Albatross are habitual creatures, according to a new study found to be endangered by feather hunters after returning to Vancouver Island for generations of feeding for over 4,200 years. was.

Eric Gilly, a lecturer at the University of Leicester in the United Kingdom, who is the lead author of the study, said this evidence could be the key to helping birds become extinct.

Although the potential range of birds extends to thousands of kilometers of open space along the Pacific coastline and across the ocean, Gillie says animals still preferred certain hunting and feeding grounds. I did.

“This kind of feeding behavior has only recently been discovered in today’s birds,” he said in an interview. “But there is evidence that it has been happening for thousands of years. The same bird goes to the same place for the rest of its life.”

Researchers analyzed these foraging patterns using chemical fingerprints and isotopic compositions stored in albatross bones found in archaeological excavations and museum samples, published this month in the open access journal Communications Biology.

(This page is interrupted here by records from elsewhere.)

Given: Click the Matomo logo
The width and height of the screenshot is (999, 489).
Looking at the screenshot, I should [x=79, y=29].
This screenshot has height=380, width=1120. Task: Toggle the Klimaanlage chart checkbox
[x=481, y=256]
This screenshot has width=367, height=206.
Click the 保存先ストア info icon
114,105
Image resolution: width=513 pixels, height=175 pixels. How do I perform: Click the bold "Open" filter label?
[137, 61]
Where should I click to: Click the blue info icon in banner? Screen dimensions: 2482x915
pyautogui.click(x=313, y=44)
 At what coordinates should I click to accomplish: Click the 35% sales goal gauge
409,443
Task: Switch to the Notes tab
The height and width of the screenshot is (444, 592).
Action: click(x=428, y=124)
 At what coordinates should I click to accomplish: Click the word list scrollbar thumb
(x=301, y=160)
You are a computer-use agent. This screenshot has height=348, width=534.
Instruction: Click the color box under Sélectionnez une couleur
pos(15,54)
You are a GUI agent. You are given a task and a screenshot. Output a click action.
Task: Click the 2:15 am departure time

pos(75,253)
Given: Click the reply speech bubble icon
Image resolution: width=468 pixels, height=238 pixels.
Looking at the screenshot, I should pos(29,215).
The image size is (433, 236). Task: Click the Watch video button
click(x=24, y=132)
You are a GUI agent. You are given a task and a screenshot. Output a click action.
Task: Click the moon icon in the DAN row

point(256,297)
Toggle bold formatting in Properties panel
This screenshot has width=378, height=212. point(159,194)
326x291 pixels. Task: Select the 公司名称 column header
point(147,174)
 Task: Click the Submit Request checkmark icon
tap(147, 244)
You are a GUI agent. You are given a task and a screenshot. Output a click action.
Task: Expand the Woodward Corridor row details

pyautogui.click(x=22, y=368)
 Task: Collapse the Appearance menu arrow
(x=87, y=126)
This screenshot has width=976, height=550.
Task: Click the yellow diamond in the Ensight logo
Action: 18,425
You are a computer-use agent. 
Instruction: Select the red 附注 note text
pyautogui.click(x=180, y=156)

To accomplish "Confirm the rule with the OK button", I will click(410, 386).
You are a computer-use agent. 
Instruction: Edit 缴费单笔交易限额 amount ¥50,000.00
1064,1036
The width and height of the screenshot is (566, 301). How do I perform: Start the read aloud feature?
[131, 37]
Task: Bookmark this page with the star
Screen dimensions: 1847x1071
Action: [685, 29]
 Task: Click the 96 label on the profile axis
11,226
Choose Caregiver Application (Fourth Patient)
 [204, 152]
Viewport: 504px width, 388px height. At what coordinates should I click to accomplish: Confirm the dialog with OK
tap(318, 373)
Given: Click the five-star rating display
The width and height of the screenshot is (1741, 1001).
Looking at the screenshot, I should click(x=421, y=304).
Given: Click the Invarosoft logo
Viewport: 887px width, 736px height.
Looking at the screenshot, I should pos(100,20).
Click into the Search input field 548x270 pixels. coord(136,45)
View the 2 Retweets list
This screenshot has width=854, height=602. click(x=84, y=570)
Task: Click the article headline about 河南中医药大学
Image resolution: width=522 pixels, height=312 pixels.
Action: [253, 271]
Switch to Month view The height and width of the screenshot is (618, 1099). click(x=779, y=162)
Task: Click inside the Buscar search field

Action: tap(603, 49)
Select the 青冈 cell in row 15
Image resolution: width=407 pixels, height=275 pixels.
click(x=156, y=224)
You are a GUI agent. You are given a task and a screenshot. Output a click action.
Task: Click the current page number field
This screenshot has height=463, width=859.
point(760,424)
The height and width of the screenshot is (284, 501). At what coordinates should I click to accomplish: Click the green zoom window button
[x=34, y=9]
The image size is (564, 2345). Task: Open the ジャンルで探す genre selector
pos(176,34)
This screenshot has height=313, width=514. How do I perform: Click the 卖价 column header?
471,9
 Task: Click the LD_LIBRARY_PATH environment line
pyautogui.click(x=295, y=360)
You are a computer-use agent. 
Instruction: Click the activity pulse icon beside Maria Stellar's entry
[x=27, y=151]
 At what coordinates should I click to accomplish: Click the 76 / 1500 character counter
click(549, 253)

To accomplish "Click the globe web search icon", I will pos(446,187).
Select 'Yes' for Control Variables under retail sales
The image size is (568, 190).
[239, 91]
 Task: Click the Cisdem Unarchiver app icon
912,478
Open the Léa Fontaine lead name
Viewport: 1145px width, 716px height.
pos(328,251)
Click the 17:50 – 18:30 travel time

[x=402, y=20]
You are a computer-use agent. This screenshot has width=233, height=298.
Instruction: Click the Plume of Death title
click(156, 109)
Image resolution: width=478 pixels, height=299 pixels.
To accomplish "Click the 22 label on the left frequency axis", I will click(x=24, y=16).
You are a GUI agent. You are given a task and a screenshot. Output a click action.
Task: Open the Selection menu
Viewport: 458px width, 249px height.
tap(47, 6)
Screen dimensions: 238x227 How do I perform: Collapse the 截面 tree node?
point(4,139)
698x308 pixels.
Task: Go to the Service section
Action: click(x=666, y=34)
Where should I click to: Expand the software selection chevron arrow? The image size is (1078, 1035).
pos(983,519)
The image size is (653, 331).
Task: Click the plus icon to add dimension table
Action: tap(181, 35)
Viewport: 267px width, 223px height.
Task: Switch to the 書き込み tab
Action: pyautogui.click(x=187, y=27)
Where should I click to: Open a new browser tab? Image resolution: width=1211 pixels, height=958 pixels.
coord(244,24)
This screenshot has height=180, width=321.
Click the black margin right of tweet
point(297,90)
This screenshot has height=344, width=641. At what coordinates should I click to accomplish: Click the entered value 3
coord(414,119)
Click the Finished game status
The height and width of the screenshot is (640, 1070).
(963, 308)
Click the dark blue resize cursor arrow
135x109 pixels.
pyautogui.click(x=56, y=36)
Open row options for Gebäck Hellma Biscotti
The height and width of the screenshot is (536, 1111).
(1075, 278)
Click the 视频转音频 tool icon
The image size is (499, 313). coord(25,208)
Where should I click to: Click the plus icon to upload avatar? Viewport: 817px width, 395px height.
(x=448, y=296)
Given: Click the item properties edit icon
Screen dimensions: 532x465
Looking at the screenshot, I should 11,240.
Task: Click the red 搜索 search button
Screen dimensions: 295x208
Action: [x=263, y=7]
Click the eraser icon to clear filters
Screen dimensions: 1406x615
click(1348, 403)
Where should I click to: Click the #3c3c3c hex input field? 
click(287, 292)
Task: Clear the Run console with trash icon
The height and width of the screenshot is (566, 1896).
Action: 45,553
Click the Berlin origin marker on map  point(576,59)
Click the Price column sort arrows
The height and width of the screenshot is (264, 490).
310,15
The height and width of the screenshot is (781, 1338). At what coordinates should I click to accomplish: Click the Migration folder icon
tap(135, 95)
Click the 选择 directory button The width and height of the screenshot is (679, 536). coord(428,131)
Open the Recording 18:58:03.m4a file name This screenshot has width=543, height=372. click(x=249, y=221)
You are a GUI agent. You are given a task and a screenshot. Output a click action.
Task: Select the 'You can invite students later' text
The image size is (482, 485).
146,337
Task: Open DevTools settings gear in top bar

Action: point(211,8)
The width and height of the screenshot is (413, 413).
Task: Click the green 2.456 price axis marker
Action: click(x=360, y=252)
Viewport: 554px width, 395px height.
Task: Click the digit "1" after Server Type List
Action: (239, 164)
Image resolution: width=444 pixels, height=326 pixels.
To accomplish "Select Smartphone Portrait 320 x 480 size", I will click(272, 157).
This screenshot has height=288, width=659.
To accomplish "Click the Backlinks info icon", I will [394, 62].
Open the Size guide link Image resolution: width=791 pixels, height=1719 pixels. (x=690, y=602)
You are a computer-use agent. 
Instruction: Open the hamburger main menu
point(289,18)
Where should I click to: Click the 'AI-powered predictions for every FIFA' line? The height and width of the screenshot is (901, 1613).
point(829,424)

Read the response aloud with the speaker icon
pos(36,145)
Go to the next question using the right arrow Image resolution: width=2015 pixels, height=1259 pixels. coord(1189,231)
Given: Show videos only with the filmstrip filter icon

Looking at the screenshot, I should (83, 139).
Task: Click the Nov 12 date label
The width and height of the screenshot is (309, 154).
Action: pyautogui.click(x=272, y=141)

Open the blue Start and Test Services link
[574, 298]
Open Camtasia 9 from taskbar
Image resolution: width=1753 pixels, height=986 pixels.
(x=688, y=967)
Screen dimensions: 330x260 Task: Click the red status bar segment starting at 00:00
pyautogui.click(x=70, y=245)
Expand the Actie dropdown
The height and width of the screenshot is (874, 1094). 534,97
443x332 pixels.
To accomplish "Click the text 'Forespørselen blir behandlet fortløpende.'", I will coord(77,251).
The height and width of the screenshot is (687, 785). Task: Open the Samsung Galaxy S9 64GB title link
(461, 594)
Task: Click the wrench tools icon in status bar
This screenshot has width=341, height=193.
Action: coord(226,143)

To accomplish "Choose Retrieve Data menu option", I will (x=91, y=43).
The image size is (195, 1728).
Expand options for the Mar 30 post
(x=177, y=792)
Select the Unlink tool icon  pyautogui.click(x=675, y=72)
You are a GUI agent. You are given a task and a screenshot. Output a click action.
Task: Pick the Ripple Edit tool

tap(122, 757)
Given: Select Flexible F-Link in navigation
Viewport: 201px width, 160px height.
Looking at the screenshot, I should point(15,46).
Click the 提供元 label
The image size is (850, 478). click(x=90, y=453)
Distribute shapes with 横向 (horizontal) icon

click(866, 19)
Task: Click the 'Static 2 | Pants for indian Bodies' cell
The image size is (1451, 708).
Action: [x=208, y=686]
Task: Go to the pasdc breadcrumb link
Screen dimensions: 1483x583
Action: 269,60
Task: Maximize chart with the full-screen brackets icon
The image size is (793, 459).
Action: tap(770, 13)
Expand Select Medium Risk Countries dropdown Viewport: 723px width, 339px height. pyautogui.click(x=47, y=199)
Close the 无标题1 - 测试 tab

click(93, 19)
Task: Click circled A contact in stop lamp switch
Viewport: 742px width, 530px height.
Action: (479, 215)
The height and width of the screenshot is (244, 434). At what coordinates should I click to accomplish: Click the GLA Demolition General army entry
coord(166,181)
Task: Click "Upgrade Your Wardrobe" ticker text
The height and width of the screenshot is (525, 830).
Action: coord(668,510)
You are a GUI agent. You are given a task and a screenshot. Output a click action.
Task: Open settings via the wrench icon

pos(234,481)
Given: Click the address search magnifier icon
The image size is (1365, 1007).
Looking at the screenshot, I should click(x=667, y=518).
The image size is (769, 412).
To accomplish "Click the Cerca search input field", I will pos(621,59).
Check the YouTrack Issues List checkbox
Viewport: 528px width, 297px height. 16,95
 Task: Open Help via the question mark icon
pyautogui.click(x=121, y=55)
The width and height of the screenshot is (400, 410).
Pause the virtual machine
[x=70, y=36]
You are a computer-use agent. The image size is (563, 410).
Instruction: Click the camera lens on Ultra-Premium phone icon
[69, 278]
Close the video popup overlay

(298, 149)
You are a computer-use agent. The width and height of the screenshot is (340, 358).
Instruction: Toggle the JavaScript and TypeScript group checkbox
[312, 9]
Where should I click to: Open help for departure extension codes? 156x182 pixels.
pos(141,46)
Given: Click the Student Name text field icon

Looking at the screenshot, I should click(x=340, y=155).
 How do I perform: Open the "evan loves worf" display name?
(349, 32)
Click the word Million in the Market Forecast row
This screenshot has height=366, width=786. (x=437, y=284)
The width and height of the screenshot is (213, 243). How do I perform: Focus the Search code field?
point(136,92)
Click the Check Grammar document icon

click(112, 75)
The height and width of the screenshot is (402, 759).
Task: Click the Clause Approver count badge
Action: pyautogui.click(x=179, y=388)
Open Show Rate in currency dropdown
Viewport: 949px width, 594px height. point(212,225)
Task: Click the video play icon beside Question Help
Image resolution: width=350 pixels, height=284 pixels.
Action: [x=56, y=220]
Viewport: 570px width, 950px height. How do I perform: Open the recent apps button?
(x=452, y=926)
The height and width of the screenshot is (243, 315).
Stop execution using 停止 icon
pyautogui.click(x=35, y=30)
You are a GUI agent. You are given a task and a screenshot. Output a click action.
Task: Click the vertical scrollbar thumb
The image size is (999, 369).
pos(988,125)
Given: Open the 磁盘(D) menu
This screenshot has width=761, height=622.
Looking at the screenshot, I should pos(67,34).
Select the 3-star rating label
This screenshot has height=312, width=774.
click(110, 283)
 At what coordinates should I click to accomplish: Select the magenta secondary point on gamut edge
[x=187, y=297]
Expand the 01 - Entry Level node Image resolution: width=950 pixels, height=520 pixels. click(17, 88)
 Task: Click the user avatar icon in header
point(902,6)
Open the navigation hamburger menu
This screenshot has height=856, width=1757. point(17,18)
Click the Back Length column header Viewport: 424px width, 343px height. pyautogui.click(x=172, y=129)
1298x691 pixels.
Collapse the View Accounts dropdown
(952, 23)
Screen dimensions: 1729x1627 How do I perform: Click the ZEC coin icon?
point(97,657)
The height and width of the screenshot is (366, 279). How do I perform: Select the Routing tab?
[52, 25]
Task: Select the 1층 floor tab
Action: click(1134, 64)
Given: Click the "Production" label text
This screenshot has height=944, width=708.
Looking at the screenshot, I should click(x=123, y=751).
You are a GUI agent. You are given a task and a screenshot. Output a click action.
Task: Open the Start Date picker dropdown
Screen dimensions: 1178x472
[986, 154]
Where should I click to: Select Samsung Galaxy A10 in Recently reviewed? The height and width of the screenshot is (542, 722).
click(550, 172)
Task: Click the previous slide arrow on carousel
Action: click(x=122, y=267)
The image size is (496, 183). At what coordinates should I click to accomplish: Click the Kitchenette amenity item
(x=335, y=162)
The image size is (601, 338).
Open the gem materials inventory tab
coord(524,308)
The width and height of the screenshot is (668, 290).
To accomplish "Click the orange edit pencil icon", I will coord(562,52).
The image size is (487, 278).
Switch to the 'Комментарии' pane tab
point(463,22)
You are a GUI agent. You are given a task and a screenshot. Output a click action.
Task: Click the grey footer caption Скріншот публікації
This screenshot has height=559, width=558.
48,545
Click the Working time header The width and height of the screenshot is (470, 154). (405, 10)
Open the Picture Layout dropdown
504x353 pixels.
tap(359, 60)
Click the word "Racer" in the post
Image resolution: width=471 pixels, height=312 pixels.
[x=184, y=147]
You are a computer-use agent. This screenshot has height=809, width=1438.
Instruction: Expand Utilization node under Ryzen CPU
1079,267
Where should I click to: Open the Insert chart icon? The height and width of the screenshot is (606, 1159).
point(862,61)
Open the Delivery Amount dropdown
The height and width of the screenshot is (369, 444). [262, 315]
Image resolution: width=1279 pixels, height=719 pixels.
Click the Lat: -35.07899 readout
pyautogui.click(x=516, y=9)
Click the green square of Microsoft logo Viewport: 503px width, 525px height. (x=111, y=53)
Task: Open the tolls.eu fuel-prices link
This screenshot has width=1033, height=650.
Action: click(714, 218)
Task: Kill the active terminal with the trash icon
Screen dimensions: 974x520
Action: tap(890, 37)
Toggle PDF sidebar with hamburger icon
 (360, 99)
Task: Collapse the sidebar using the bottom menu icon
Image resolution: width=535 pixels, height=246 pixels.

According to the research done.

The village of Mowachaht Nuu-chah-nulth on Nootka Island, off the west coast of Vancouver Island, is one of the places where researchers collected ancient bone samples, dating back to 2300 BC. This study compared samples found on Vancouver Island with samples from the United States, Russia, and Japan.

Scientists have been able to combine various points with chemical fingerprints to combine albatross migration and feeding pattern puzzles over 4,250 years, Gilly said.

Researchers have migrated and foraged birds over hundreds of generations by mapping biological markers to known isotope baselines over the species’ foraging range (thousands of kilometers each year). He said he was able to create an image of the behavior. ..

Bird foraging behavior gives researchers insight into their vulnerabilities, he said.

Studies show that albatrosses had almost no feathers in the 1880s and 1930s, and breeding colonies in the North Pacific, from Japan to Russia and Vancouver Island to California, stopped functioning.

The wingspan of albatrosses, known for their pink beaks, can exceed 2 meters. Their white and gray feathers fade yellow on their heads.

When it reaches millions, seabird populations are recovering, but remain below 1 percent of pre-collapse levels. Birds are classified as threatened by Canada’s Commission on Endangered Wildlife Status.

“Understanding the factors that influence where and how albatrosses make choices as the population continues to grow and allocating time to specific foraging areas are key to developing effective conservation approaches. There is a possibility, “the study said.

Gilly said there would be a “just cause” for birds to return to the same place to find food. He said it wasn’t clear what the birds were eating at the time, but they know that squids were included in their diet.

“They are particularly hotspot-rich areas for feeding. This is especially the case when there are upwelling and strong winds, so there is a large amount of nutrient-rich water. , Important for the type of food they are looking for. “

He said this behavior may be revived as the population recovers.

“The fact that this seems to have happened for such a long time makes me wonder if something more fundamental is happening.”

Gilly said that what surprised him most was the unchanging roads and patterns.

“The distance they are only traveling thousands of kilometers to the same kind of area,” he said. “The fact that the species has traveled tremendous distances and it has happened across generations for thousands of years. It’s an amazing degree of consistency.”